== PROVIDED INFORMATION

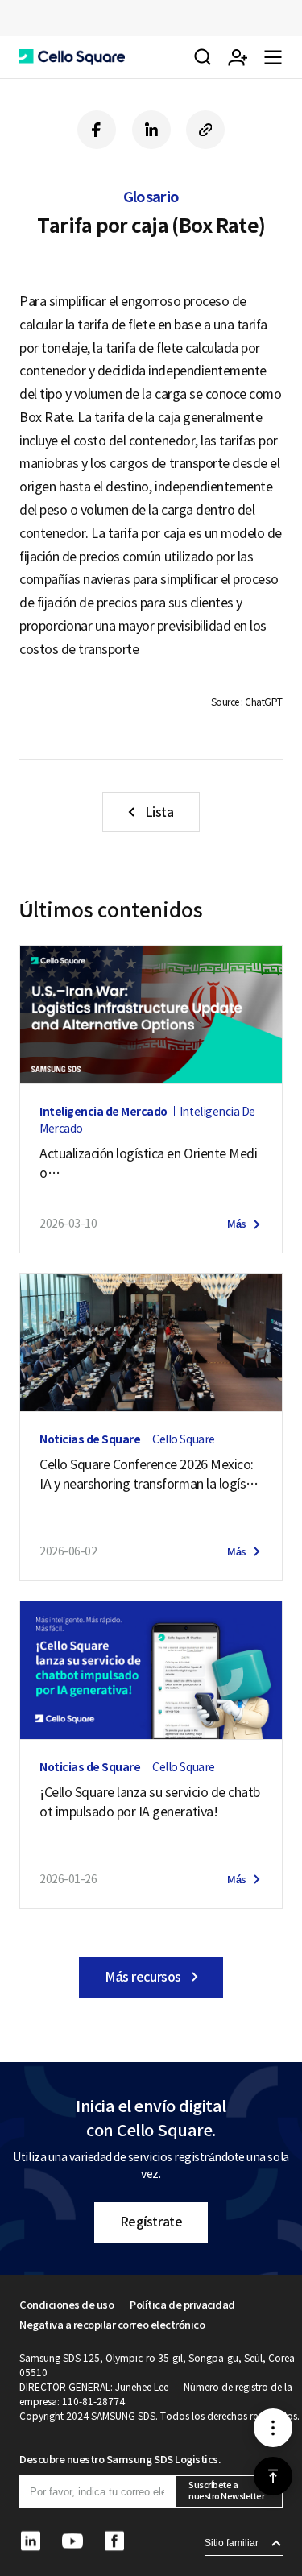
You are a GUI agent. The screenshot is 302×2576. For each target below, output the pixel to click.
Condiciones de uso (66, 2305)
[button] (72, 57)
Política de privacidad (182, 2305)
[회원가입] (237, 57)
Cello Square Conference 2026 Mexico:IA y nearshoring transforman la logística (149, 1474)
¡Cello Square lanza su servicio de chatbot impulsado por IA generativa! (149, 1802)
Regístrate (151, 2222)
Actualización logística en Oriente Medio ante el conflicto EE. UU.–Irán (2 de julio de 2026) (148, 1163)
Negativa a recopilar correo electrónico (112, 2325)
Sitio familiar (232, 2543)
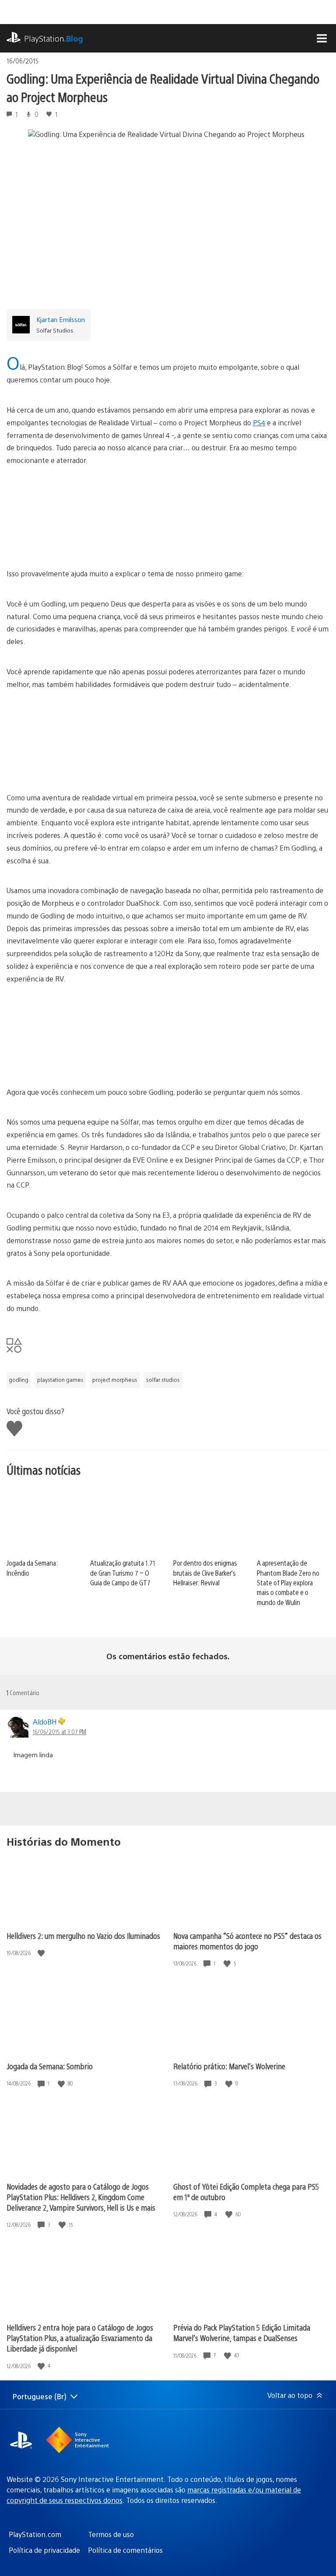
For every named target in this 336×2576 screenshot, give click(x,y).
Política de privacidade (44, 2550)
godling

====

**TASK PROMPT:**
Among the entries, work out how many lines include the word "click". Answer with that number only.

**THE COMPLETED TASK:**
2